Bug fixes large and small for tokenize.

Small: Always generate a NL or NEWLINE token following a COMMENT token. The old code did not generate an NL token if the comment was on a line by itself. Large: The output of untokenize() will now match the input exactly if it is passed the full token sequence. The old, crufty output is still generated if a limited input sequence is provided, where limited means that it does not include position information for tokens. Remaining bug: There is no CONTINUATION token (\) so there is no way for untokenize() to handle such code. Also, expanded the number of doctests in hopes of eventually removing the old-style tests that compare against a golden file.
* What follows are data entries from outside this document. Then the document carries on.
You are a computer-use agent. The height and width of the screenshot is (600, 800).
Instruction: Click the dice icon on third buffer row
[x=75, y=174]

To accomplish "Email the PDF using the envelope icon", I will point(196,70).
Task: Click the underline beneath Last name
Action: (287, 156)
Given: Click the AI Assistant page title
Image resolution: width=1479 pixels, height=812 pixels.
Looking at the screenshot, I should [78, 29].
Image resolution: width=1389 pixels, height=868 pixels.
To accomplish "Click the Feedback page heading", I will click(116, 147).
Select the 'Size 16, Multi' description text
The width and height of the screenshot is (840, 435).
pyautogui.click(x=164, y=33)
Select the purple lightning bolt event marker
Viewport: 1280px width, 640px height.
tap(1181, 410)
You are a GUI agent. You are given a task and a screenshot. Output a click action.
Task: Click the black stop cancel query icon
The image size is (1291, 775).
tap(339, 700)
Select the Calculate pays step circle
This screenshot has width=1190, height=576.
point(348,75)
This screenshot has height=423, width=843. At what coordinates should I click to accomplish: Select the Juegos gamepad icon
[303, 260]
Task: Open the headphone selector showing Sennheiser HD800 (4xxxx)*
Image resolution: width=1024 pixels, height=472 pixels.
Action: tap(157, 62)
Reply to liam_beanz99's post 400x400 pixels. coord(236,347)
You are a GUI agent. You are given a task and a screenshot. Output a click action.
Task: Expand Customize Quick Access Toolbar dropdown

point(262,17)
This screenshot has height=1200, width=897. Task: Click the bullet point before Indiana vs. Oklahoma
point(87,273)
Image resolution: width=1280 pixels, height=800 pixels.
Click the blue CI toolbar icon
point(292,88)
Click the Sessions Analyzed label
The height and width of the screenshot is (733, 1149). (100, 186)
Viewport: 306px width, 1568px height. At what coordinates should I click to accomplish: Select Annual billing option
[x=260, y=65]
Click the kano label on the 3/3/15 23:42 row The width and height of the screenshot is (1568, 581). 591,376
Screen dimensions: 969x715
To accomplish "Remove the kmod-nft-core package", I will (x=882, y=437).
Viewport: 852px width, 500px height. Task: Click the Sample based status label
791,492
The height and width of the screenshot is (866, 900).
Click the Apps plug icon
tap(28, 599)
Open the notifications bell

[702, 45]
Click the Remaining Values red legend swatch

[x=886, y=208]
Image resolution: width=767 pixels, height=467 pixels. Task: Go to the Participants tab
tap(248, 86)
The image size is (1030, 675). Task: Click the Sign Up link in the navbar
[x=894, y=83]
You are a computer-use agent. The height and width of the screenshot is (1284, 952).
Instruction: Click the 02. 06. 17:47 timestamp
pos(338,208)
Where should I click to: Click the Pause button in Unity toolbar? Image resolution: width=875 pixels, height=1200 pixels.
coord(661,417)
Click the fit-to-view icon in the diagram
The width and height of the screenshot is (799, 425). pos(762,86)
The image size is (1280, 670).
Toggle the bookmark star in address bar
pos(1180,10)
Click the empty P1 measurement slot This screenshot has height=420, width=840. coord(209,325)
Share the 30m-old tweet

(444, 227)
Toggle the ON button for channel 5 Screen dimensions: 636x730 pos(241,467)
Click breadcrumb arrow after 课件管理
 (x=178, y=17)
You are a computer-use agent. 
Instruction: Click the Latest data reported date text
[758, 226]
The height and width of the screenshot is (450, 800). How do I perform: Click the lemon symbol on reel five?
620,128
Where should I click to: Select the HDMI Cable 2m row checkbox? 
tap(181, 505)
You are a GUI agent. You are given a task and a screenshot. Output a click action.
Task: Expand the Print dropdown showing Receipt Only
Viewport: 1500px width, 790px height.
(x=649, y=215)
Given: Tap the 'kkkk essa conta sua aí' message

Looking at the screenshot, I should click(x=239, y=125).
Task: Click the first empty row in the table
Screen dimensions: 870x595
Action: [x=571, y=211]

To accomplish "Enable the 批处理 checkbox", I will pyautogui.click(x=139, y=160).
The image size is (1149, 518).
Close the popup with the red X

Bug fix candidate for Python 2.5.1. (Sigh.)
author: Jeremy Hylton <jeremy@alum.mit.edu> 2006-08-23 21:14:03 (GMT)
committer: Jeremy Hylton <jeremy@alum.mit.edu> 2006-08-23 21:14:03 (GMT)
commit: 76467ba6d6cac910523373efe967339f96b10c85 (patch)
tree: 09fcfeff97fea0d4d4a7080ff4c0cfd6c0e48362 /Lib/tokenize.py
parent: 20362a820bd09617a33721191aa966416b03427c (diff)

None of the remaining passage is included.